Evergreen tree growing to 80 ft (25 m). Has fine compound leaves, clusters of orange-yellow flowers, and brittle gray-brown seed pods (fruit) containing up to 12 round seeds.
Habitat & Cultivation
While native to Madagascar, the tamarind is now cultivated in many of the world’s tropical regions, including the Caribbean, India, Southeast Asia, and China.
Fruit, leaves, seeds.
Tamarind contains 16–18% plant acids (including nicotinic acid—vitamin B3), a volatile oil (with geranial, geraniol, and limonene), sugars, pectin, 0.8% potassium, and fats.
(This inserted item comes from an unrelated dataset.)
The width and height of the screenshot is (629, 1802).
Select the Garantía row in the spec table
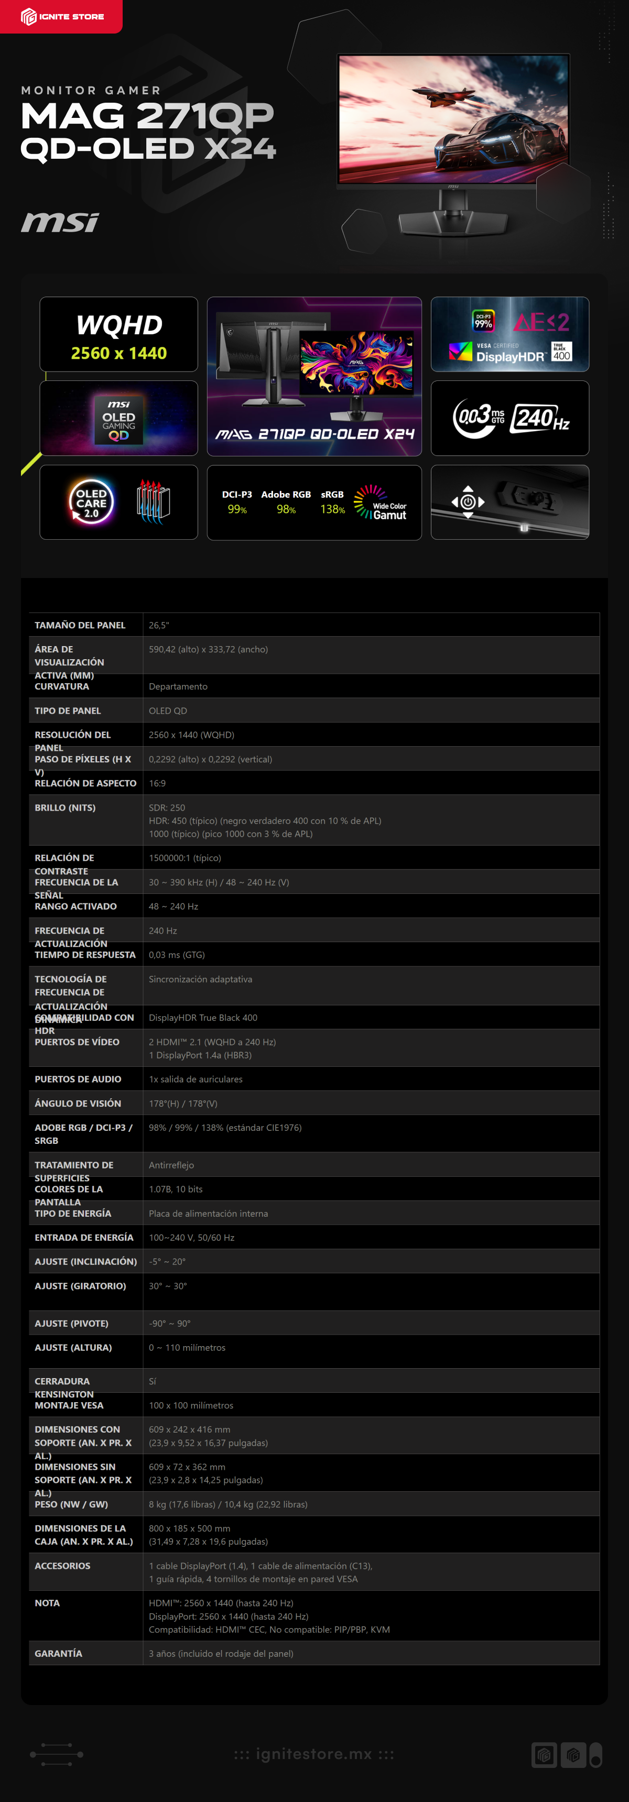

Vitamin C was formerly believed to be among the constituents of tamarind, but this is now being disputed.
History & Folklore
Sailors ate tamarind fruit as a nourishing complement to their otherwise starchy diet, in the belief that eating the fruit would prevent scurvy. However, it appears that tamarind does not in fact contain vitamin C. Tamarind is a major ingredient in many chutneys and condiments, notably Worcestershire sauce.
Medicinal Actions & Uses
Tamarind is a wholesome and cleansing fruit that improves digestion, relieves gas, soothes sore throats, and acts as a mild laxative. However, mixed with cumin and sugar, tamarind is also prescribed as a treatment for dysentery. It is given for loss of appetite and nausea, and as a stomach tonic and mild laxative. It may help with nausea and vomiting in pregnancy.
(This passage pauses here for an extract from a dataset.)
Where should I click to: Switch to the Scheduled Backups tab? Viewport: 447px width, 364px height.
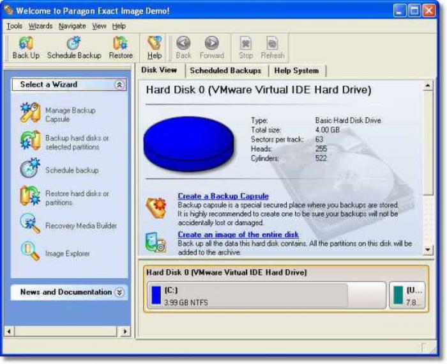pos(225,70)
In southern India, tamarind soup is taken to treat colds and other ailments that produce excessive phlegm. In Chinese medicine, it is considered a cooling herb, appropriate for treating “summer heat.” The fruit is also given for loss of appetite, for nausea and vomiting in pregnancy, and for constipation. The seeds’ traditional use as an antivenin in snake bite has been partly confirmed in laboratory research.